TAREFA A →
Segundo o texto para análise, sobre diabete e doença cardíaca, em quanto a empagliflozina reduziu as mortes por problemas cardiovasculares em três anos de tratamento?
TAREFA B →
Escreva a continuação do texto para análise, sobre diabete e doença cardíaca, começando logo depois da última frase.

Apesar de o risco de problemas cardíacos aumentar com o grau de severidade do diabete, nenhum estudo mostrou que, no curto prazo, baixar a glicemia agressivamente previne infarto ou AVC. É possível que um maior período de tratamento seja necessário para reduzir esse tipo de mal. Baixar a glicemia vigorosamente e logo no início do diabete provavelmente vai diminuir mortes relacionadas ao coração. Recentemente, o órgão regulador de medicamentos dos Estados Unidos apontou preocupações com drogas para o diabete que poderiam aumentar o risco de doença cardíaca e, por isso, passou a exigir estudos de segurança, especialmente em pacientes com alto probabilidade de infartar. Até ano atrás, as cinco drogas avaliadas se mostraram seguras, porém não reduziram o risco de doença cardíaca. Mas um trabalho recente mostrou, em três anos de tratamento, que a empagliflozina na verdade reduziu as mortes por problemas cardiovasculares em 38%. Foi o primeiro estudo a mostrar algo assim. Outros remédios da mesma classe da empagliflozina (antagonistas de SGLT2) estão sendo avaliados em grandes estudos clínicos. Teremos resultados nos próximos dois a quatro anos para saber se a classe como um todo é positiva para o coração. Outras duas drogas, a liraglutida e a semaglutida (agonistas de GLP1) mostraram reduções em complicações cardíacas mais recentemente. É, portanto, possível que mais drogas contra o diabete que minimizam problemas cardíacos sejam identificadas nos próximos anos em decorrências das várias pesquisas em progresso.

MATERIAL FORNECIDO →
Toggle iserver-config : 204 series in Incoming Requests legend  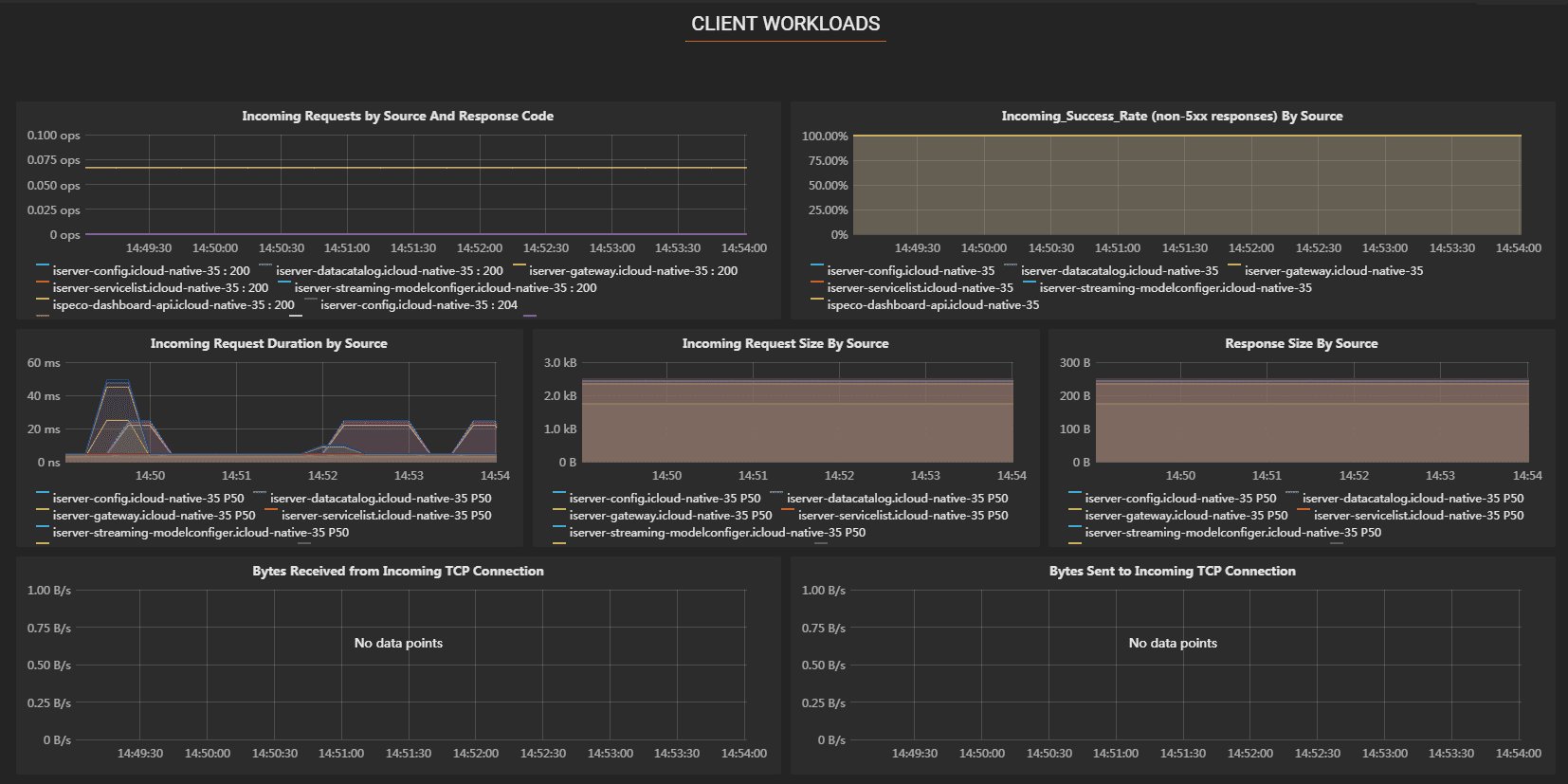point(418,305)
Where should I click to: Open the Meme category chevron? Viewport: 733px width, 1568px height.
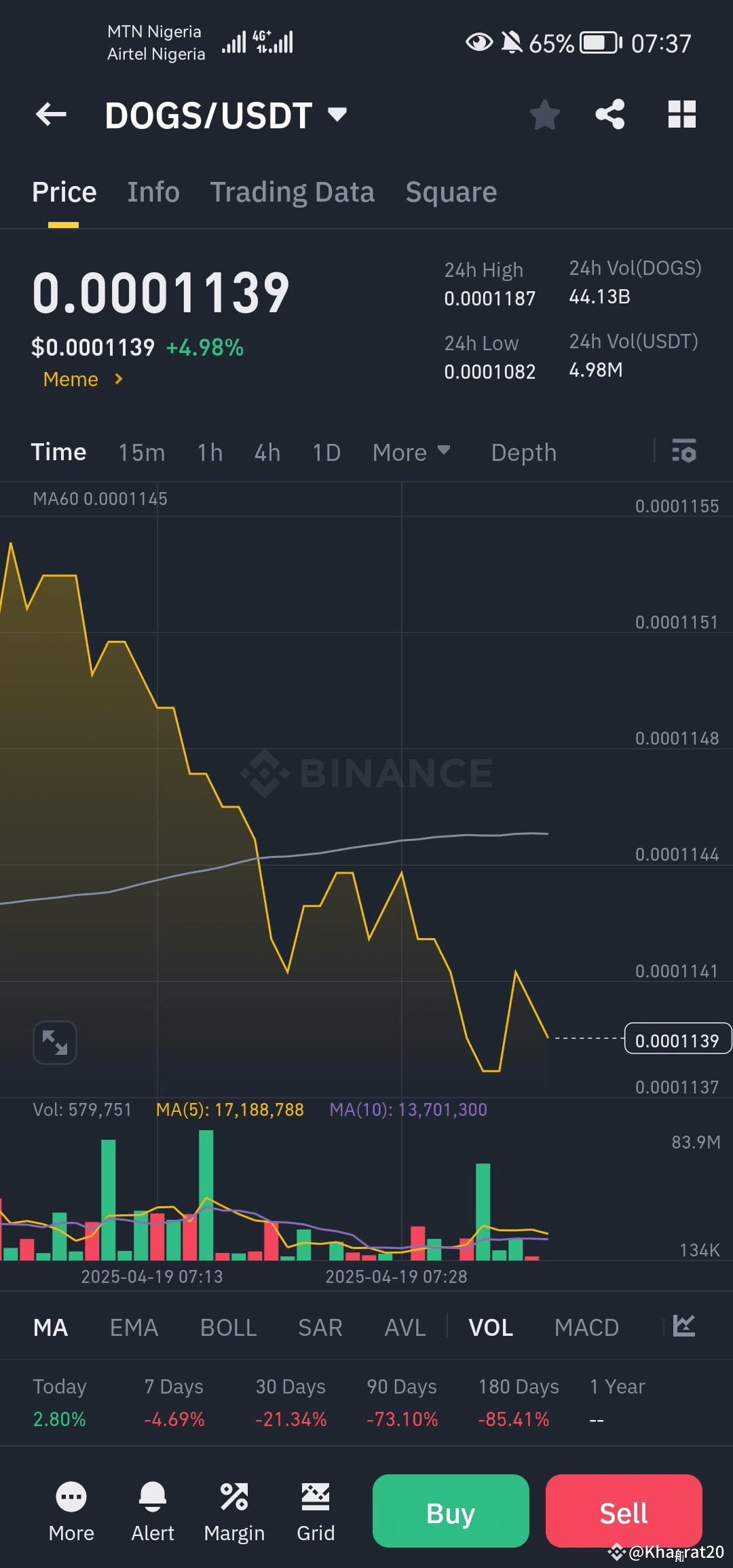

RESPOSTA A →
Em 38%.

RESPOSTA B →
O senhor acha que a epidemia de diabete vai piorar ainda?
Essa epidemia está longe de acabar. O aumento da obesidade e as baixas taxas de atividade física, assim como o envelhecimento populacional, esperamos que a quantidade de pacientes com diabete vai aumentar substancialmente. A Organização Mundial da Saúde (OMS) reportou, em 1985, 30 milhões de adultos eram diabéticos. Em 1995, o número saltou para 135 milhões e, em 2002, para 173 milhões. A mesma entidade projeta que, em 2030, serão 366 milhões de adultos com a doença. De acordo com a Federação Internacional do Diabete, o Brasil está em quarto entre os países com maior número de diabéticos.